About this exercise
The entries are to be repeated verbatim, with nothing left out.

Data for this task
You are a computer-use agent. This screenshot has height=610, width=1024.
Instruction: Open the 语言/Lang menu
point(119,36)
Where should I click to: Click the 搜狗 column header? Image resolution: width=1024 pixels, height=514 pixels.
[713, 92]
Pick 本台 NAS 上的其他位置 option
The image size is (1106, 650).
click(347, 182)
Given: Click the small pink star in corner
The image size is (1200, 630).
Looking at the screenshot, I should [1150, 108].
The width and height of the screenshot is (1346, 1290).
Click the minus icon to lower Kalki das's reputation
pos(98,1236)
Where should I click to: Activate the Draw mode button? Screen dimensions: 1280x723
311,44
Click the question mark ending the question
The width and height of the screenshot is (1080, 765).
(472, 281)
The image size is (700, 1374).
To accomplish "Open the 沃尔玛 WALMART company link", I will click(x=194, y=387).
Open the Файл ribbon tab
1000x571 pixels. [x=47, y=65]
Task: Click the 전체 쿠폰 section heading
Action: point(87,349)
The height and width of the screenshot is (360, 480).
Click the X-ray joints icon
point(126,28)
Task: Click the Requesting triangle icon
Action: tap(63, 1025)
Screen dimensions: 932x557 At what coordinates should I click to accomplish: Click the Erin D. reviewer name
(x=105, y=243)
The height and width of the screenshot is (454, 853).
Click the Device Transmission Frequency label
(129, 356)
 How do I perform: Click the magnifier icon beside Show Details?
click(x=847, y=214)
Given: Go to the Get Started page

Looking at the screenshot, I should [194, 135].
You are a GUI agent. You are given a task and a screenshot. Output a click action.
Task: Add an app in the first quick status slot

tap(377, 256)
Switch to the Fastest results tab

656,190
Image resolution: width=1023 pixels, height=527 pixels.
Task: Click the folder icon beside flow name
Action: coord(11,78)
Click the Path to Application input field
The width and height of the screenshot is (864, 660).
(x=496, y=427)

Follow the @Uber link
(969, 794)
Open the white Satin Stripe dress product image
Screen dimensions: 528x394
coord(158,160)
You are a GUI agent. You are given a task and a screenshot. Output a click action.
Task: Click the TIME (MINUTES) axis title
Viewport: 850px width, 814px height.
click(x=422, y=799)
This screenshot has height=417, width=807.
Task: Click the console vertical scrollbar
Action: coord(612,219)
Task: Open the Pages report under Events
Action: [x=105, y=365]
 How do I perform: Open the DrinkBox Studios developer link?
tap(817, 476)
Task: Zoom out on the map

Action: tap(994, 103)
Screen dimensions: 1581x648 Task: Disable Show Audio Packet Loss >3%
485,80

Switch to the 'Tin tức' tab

Written response
You are a computer-use agent. This screenshot has height=610, width=1024.
Instruction: Open the 语言/Lang menu
point(119,36)
Where should I click to: Click the 搜狗 column header? Image resolution: width=1024 pixels, height=514 pixels.
[713, 92]
Pick 本台 NAS 上的其他位置 option
The image size is (1106, 650).
click(347, 182)
Given: Click the small pink star in corner
The image size is (1200, 630).
Looking at the screenshot, I should [1150, 108].
The width and height of the screenshot is (1346, 1290).
Click the minus icon to lower Kalki das's reputation
pos(98,1236)
Where should I click to: Activate the Draw mode button? Screen dimensions: 1280x723
311,44
Click the question mark ending the question
The width and height of the screenshot is (1080, 765).
(472, 281)
The image size is (700, 1374).
To accomplish "Open the 沃尔玛 WALMART company link", I will click(x=194, y=387).
Open the Файл ribbon tab
1000x571 pixels. [x=47, y=65]
Task: Click the 전체 쿠폰 section heading
Action: point(87,349)
The height and width of the screenshot is (360, 480).
Click the X-ray joints icon
point(126,28)
Task: Click the Requesting triangle icon
Action: tap(63, 1025)
Screen dimensions: 932x557 At what coordinates should I click to accomplish: Click the Erin D. reviewer name
(x=105, y=243)
The height and width of the screenshot is (454, 853).
Click the Device Transmission Frequency label
(129, 356)
 How do I perform: Click the magnifier icon beside Show Details?
click(x=847, y=214)
Given: Go to the Get Started page

Looking at the screenshot, I should [194, 135].
You are a GUI agent. You are given a task and a screenshot. Output a click action.
Task: Add an app in the first quick status slot

tap(377, 256)
Switch to the Fastest results tab

656,190
Image resolution: width=1023 pixels, height=527 pixels.
Task: Click the folder icon beside flow name
Action: coord(11,78)
Click the Path to Application input field
The width and height of the screenshot is (864, 660).
(x=496, y=427)

Follow the @Uber link
(969, 794)
Open the white Satin Stripe dress product image
Screen dimensions: 528x394
coord(158,160)
You are a GUI agent. You are given a task and a screenshot. Output a click action.
Task: Click the TIME (MINUTES) axis title
Viewport: 850px width, 814px height.
click(x=422, y=799)
This screenshot has height=417, width=807.
Task: Click the console vertical scrollbar
Action: coord(612,219)
Task: Open the Pages report under Events
Action: [x=105, y=365]
 How do I perform: Open the DrinkBox Studios developer link?
tap(817, 476)
Task: Zoom out on the map

Action: tap(994, 103)
Screen dimensions: 1581x648 Task: Disable Show Audio Packet Loss >3%
485,80

Switch to the 'Tin tức' tab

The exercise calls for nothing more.